Precisiamo innanzi tutto un fatto fondamentale: i veronesi Lavoirlinge non fanno nulla di rivoluzionario.
Niente che non sia già stato detto da Deep Purple, Led Zeppelin, Grand Funk Railroad, Black Sabbath, Allman Brothers, Motörhead e Free, eppure c’è una piccola cosa che li rende straordinariamente credibili, che non si può fingere di possedere, che si ha o non si ha. Cos’è? Beh, si chiama “attitudine” e lo so che se ne fa spesso un gran parlare, talvolta pure abusando del suo significato, ma in questo settore, non mi stancherò mai di ripeterlo (qualcuno diceva “reperita iuvant”, speriamo sia vero!) è Lei l’autentico ago della bilancia, l’aspetto che fa davvero la differenza.
Ebbene, i Lavoirlinge di questa “cosetta” ne hanno un bel po’ e va da sé che qualunque obiezione, pur sensata, sul loro approccio apertamente “revivalistico”, non sminuisce affatto il loro considerevole valore.
Certo deve piacervi l’hard rock settantiano, il blues, il southern, le allusioni funky, tutti elementi basilari di “Short-leg dogs” (follow-up del piuttosto fortunato “Rumbling machine”, del 2004), che i nostri manipolano con tocco felice e ispirazione freschissima, dando vita a canzoni costantemente vibranti ed emozionanti.
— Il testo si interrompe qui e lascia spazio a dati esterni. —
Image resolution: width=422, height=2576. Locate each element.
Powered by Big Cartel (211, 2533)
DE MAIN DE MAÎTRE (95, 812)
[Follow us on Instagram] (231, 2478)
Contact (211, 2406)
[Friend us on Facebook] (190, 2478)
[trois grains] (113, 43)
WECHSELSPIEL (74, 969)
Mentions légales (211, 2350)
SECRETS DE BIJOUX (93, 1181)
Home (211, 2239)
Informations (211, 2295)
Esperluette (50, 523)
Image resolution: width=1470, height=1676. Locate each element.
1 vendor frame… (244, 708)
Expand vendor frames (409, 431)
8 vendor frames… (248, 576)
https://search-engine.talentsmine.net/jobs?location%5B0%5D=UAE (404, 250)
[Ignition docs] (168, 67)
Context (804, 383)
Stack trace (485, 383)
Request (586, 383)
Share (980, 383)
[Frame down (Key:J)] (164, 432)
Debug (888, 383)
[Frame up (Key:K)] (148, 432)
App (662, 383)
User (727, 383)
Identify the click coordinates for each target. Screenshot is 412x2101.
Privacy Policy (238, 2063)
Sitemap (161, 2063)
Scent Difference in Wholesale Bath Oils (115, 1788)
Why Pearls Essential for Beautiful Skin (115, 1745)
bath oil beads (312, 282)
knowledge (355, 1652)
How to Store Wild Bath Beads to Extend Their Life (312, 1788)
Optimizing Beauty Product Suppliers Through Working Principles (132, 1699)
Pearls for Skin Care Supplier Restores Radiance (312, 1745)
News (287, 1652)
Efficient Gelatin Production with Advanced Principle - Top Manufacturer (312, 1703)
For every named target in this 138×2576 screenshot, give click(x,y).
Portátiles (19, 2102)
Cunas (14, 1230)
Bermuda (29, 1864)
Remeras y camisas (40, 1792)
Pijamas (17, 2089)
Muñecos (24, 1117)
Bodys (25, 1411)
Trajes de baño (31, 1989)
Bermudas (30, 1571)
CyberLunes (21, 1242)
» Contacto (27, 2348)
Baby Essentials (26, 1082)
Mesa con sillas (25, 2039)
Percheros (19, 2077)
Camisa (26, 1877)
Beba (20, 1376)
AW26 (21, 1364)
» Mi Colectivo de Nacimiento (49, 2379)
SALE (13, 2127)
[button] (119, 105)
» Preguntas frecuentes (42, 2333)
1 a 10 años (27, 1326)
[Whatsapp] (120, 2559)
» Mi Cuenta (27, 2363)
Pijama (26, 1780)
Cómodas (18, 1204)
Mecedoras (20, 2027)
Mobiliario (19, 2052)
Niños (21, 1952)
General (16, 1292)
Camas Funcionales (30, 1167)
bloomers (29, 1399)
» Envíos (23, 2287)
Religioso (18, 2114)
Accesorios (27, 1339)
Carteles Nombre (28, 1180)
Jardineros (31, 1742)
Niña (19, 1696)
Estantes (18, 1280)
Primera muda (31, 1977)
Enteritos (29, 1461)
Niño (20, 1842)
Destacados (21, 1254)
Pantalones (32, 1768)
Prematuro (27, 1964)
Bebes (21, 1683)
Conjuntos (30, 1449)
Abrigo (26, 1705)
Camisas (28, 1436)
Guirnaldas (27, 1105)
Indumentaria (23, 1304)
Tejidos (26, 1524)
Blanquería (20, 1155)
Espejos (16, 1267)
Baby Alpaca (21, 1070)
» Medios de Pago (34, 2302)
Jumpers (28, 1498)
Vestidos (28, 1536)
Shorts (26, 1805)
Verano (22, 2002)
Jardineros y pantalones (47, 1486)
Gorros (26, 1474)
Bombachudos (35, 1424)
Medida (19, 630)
Se, poi, quelle appena elencate sono annoverabili tra le Vostre passioni e rimanete lo stesso impassibili di fronte all’ardore di “Sweetmeats killers”, alle tinte porpora di “Short-leg dog boogie”, alle irresistibili cadenze di “Revolution station”, al tocco “sudista” e alle percussioni di “Belly dancer” o ancora al pathos tangibile di “All I got to do is let you move”, mi sa tanto che avete bisogno di un bel check-up coronarico-uditivo.
A quelli a cui invece, com’è accaduto al sottoscritto, si è “mosso” qualcosa nell’anima e hanno compreso immediatamente quanta forza espressiva e “cultura” ci sia in queste “semplici” note, non resta che proseguire nell’ascolto e così imbattersi in una fremente “Heartbreaker” (splendido l’organo dell’ospite Bruno Marini, già apprezzato in “Short-leg dog boogie”), sentita rilettura del gruppo più “libero” del blues elettrico, per passare alle ruvide seduzioni di “Black mud”, alle digressioni jazz dello strumentale “Penguin flight” e chiudere in bellezza con l’arrembante rock ‘n’ roll “Stomp” e con l’infuocata ”Pop is not love”, degna conclusione di un albo palesemente rappresentativo di ciò che i Lavoirlinge sono: una band molto preparata che dà prova di “vivere” intensamente sulla sua pelle quello che suona e merita il rispetto che si tributa ai migliori “discepoli” di questo appassionante stile musicale, qualunque sia la loro nazionalità.
Un pezzetto dell’eredità dell’hard-blues più passionale e sincero è contenuto in questi solchi, credetemi.